This is in my wife's desktop, no complaints, no crashes, she does not do any gaming - so can't comment on gaming.

----------

## Ant P.

I've been using a RX550 for a few months now. It doesn't feel as solid as the old radeon I had before, but it's more stable than every intel I've ever used.

+

OpenGL is almost 100% complete, and power management works too - you get a nice gauge in lm_sensors for free:

```
$ sensors

amdgpu-pci-0100

Adapter: PCI adapter

vddgfx:       +0.76 V

fan1:         950 RPM

temp1:        +44.0°C  (crit = +97.0°C, hyst = -273.1°C)

power1:        5.24 W  (cap =  36.00 W)
```

That's 4-6 watts idle with one screen.

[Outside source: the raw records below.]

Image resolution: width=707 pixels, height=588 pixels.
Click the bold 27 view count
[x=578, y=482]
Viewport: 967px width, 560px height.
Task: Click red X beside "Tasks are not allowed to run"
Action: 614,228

It actually jumps to 10 on this page (probably because of all the emoticon gifs...), with a second screen active it idles around 8-9. I haven't seen it reach 20 yet, even with games and videos running.

~

Vulkan works for the most part (except for one out-of-tree thing I tried that softlocks the driver...)

GPU video decoding sort of works, but there's some awful tearing/pageflipping visual glitches with it; using MPV with it is miserable.

Getting sound working is a pain, and it doesn't play nice with multihead/HDMI.

−

OpenCL support is still useless out of the box, and will probably continue to be for the foreseeable future. There are proprietary hacks you can apply but the ones I tried didn't work.

Haven't successfully used the VAAPI encoding support yet. It doesn't do VP8/9 at all, which might annoy you coming from intel.

----------

## RayDude

Thanks everyone!

I play minecraft on this PC. Can I do minecraft with a 560ish card at 4K? (or 2K for that matter, that's what I'm doing now with the intel chipset).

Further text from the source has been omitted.